It is the middle of the afternoon on a Tuesday and I am pacing in an empty conference room as I talk on the phone with an old friend, and by old I don’t mean longtime, I mean just that: old. I like her for myriad reasons, among which are that she is bluntly opinionated and she calls everyone “honey” (“baby,” by virtue of comparable youth, mixes its way in, too) and uses words like “delicious” to describe things and experiences and people but never food.

She is having a shitty day and says just that, offering an explanation that begins with the words “I’m sorry” but isn’t an apology; she is simply too old to care enough to offer a faux-cheerful “I’m well! How are you!!!” anymore. I say I always seem to call at the wrong time, when dinner is almost ready or family is visiting or closets are being cleaned, my voice the opposite of her gravelly decisiveness: high and uncertain and apologetic. She insists on staying on the line anyway and she animatedly tells me the details of the disaster I have caught her in the middle of and soon I’m not so nervous after all and we are laughing about the misadventure we had the last time we saw each other and when we hang up I feel a strange sort of emptiness I can’t explain. Like a balloon that had steadily filled during those scant five delightful minutes, I can feel myself suddenly deflating. I just want to float in that carefree conversation a little bit longer. I just want that warmth to burn a little bit more and not leave me so fast. I just want to keep on pretending that I am not in a sad, empty conference room, fluorescent lit and situated high enough above the West Side Highway that traffic below looks not so much real as it does a game, cars small as Hot Wheels, pretending that I am not right back where I was. 


When I was young, I could talk on the phone for hours. Late at night, I would climb up into the small square storage space that sat high in my bedroom wall, cordless landline in hand, and dial my best friend’s number. For the rest of the night, we would talk about everything and nothing until battery began to beep out its death or my mother yelled “What could you be laughing about!? It’s 2 a.m.! People are SLEEPING!” Whichever came first.
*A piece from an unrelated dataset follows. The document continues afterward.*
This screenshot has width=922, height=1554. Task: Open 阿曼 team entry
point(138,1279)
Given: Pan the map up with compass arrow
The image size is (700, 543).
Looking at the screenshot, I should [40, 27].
I don’t know when I started to wince at the sound of my own disembodied voice, so strange, obnoxious, and grating to my ears. I don’t know when I began to silently beg “don’t pick up, don’t pick up, don’t pick up” as soon as the number I had spent the past twenty minutes working myself up to call began to ring. I don’t know when I felt the intense need to follow up every opening hello immediately with the word sorry.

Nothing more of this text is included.